Every line from the one with "Given: Click the word" through the last line below should be repeated exactly; pictures stay out of the copy.

- [MATERIAL PROVIDED]
___
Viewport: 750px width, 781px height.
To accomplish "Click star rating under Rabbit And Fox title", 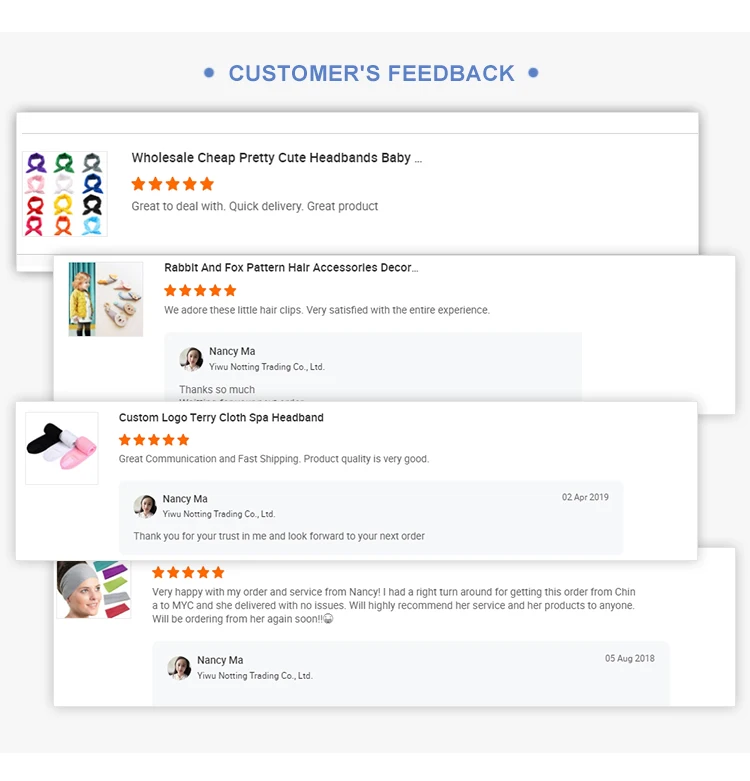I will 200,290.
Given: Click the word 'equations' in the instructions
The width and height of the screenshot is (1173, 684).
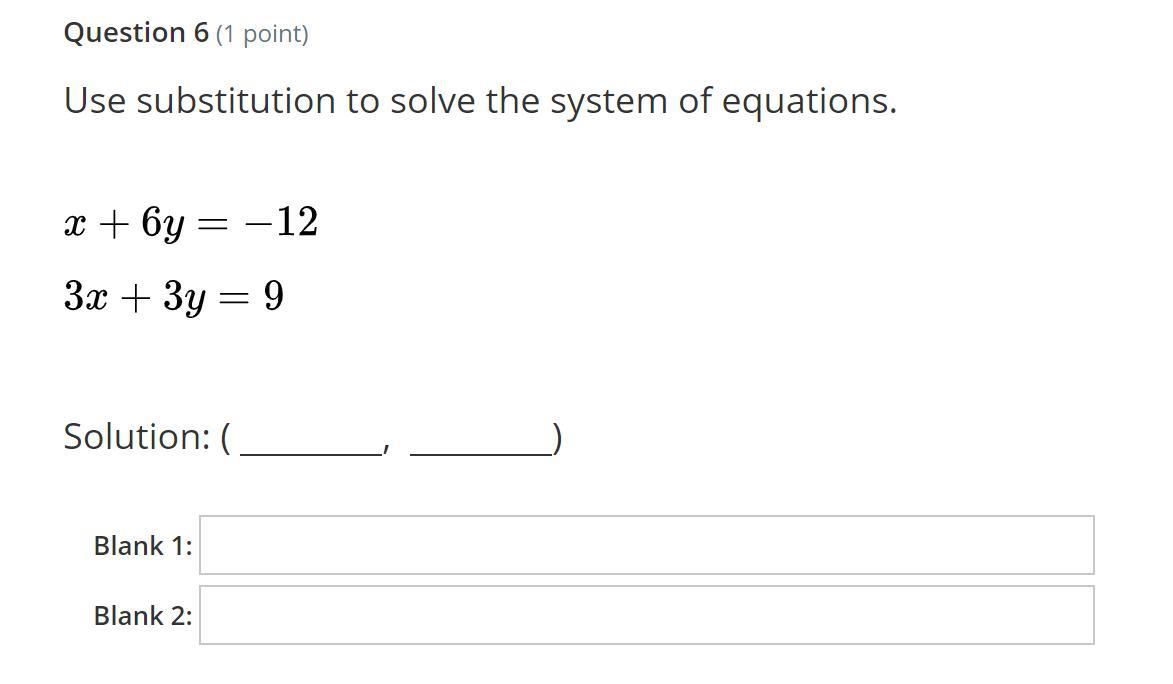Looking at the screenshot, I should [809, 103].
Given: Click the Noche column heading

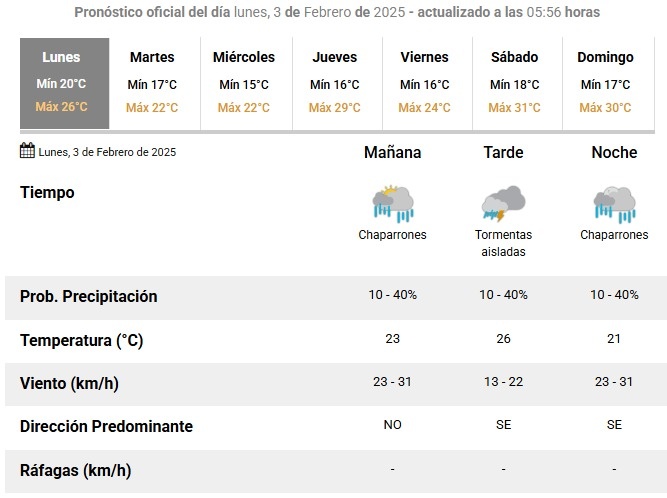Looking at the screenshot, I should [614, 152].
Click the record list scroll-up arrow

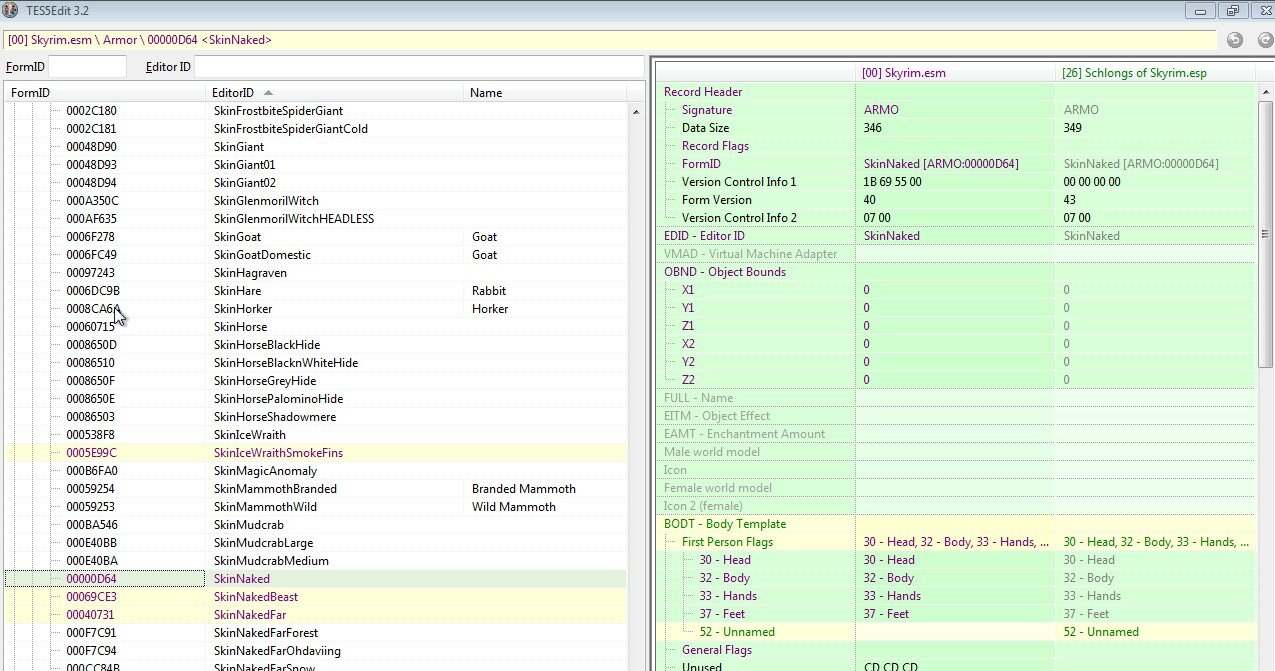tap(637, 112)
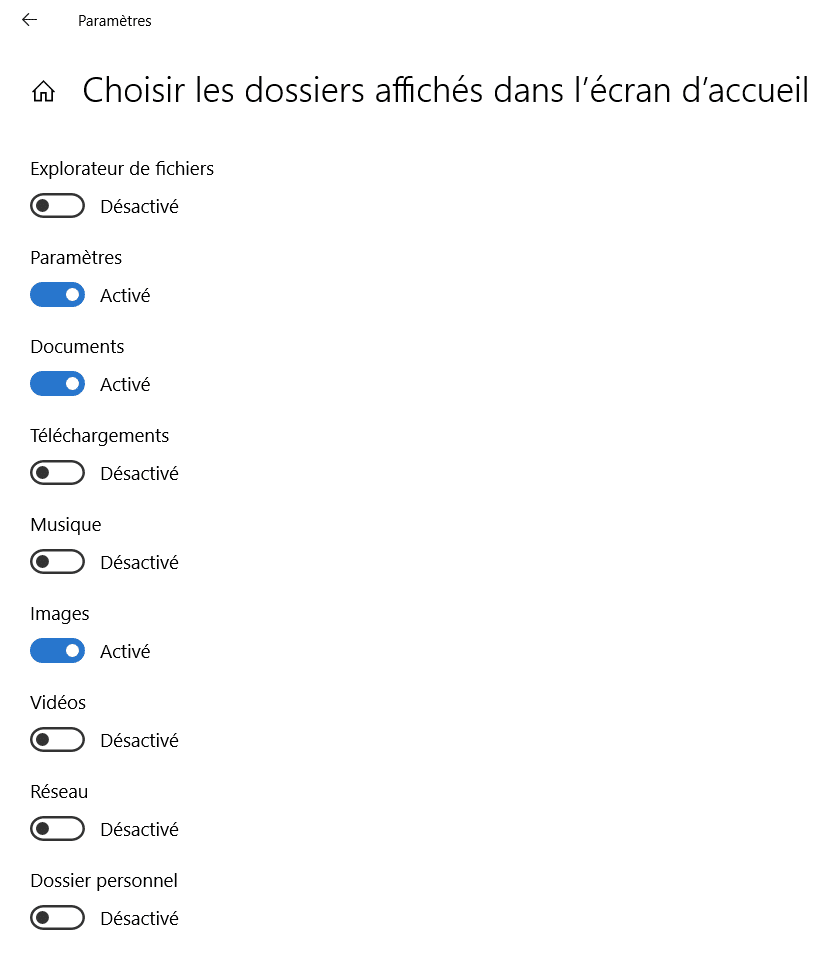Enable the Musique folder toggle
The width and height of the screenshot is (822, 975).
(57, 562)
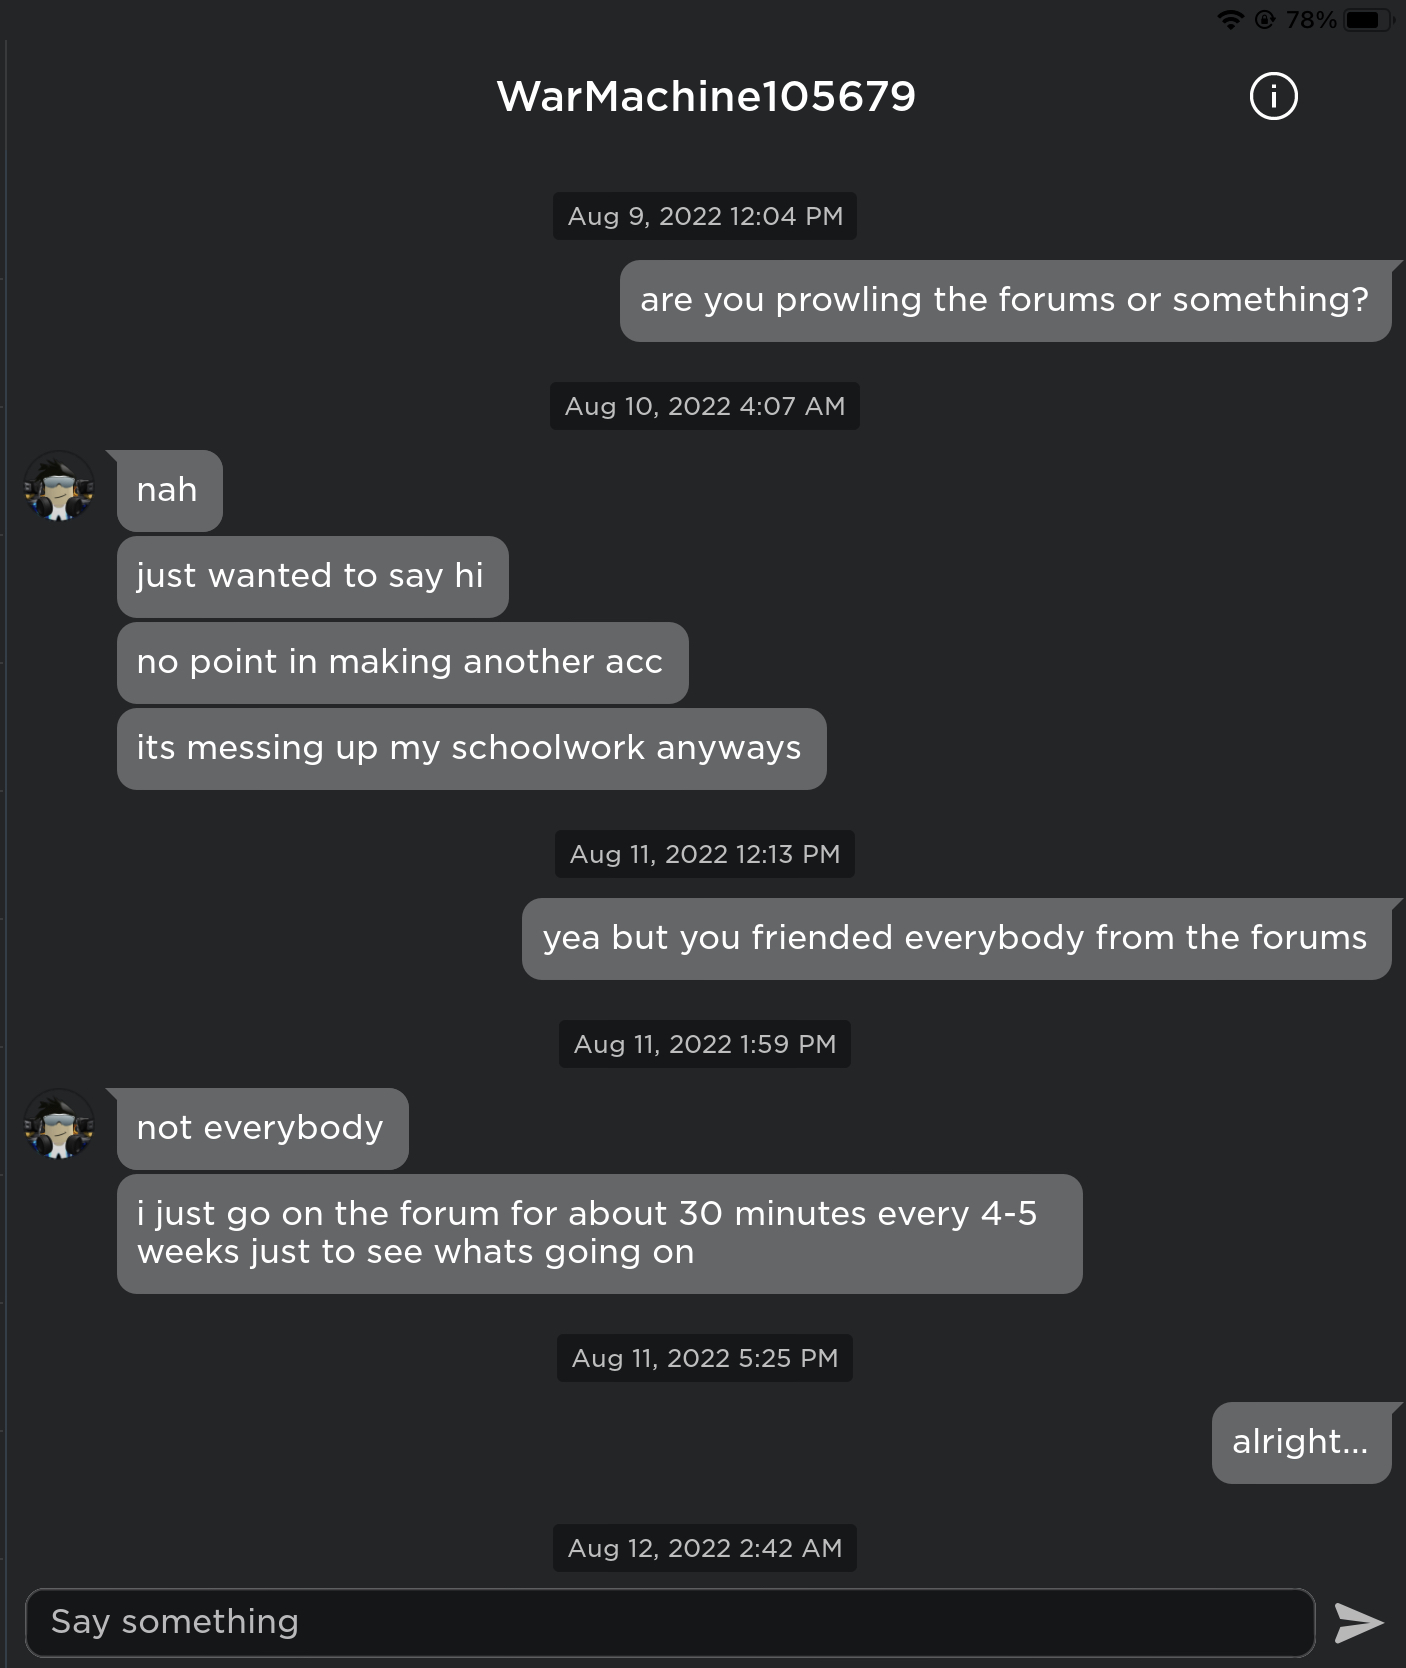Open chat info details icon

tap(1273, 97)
___
- [RESPONSE TO THE TASK]
Given: Click the word 'equations' in the instructions
The width and height of the screenshot is (1173, 684).
Looking at the screenshot, I should [809, 103].
Given: Click the Noche column heading

Looking at the screenshot, I should [614, 152].
Click the record list scroll-up arrow

tap(637, 112)
Enable the Musique folder toggle
The width and height of the screenshot is (822, 975).
(57, 562)
Open chat info details icon

tap(1273, 97)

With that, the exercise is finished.